- [Stated task]: Reproduce the entries starting at the line containing "Task: Cancel the Previous Lookups dialog" and ending at the line containing "Action: pyautogui.click(x=409, y=347)", swapping "dialog" for "window" and changing nothing else. Leave the pictures out of your answer.

- [Provided entries]:

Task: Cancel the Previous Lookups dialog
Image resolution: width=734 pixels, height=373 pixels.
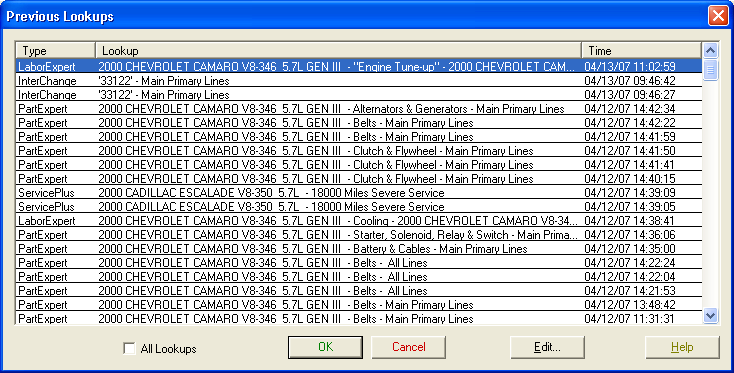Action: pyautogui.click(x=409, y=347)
==
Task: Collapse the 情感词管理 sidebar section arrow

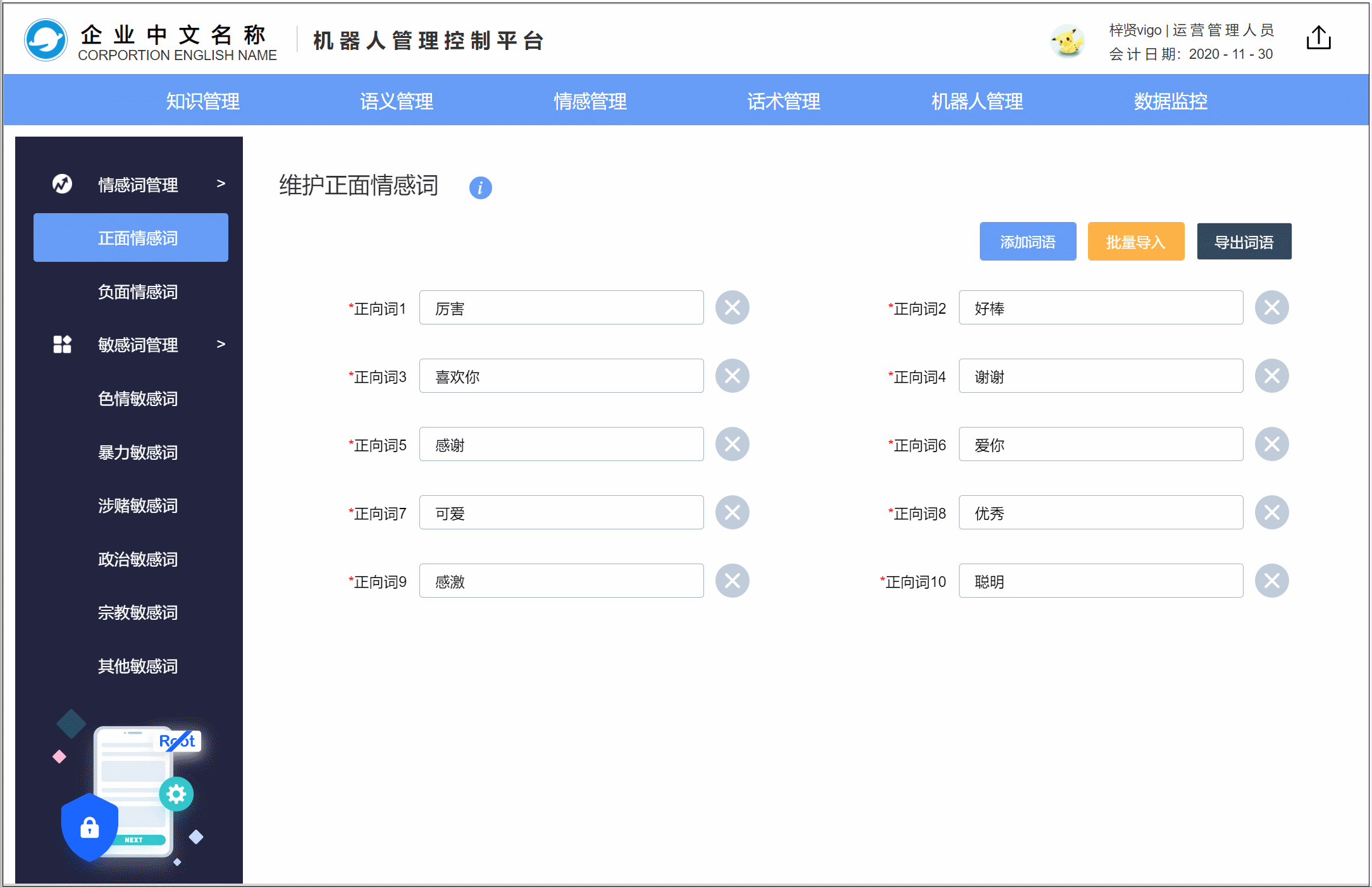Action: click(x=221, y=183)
* * *
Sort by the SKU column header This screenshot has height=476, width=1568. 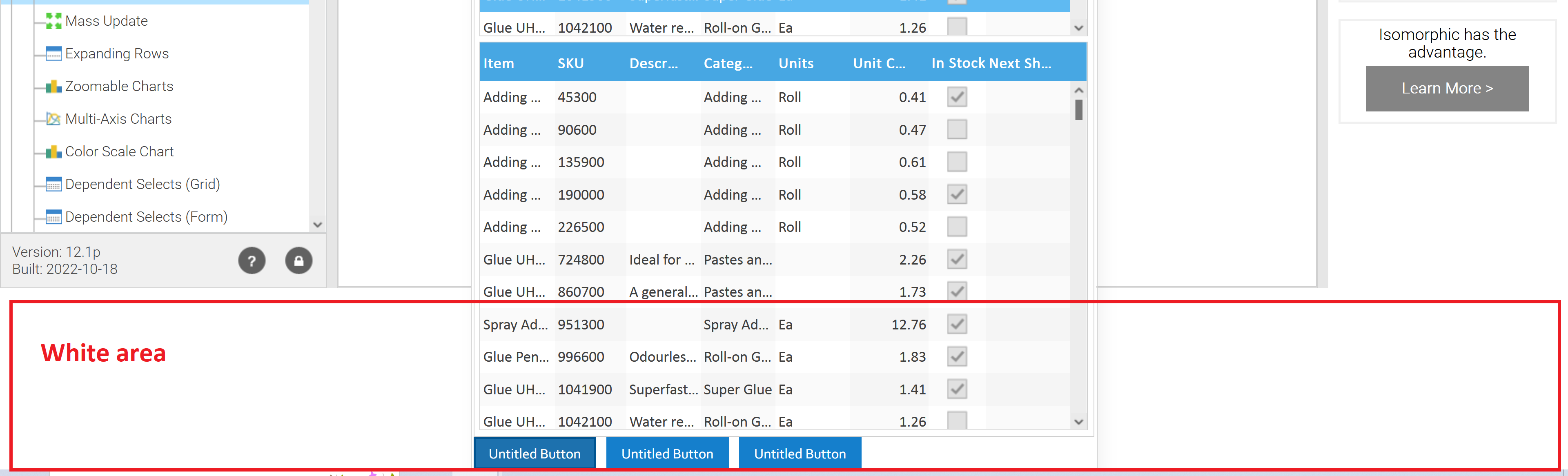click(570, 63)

- [Result of this task]:
Task: Cancel the Previous Lookups window
Image resolution: width=734 pixels, height=373 pixels.
Action: pyautogui.click(x=409, y=347)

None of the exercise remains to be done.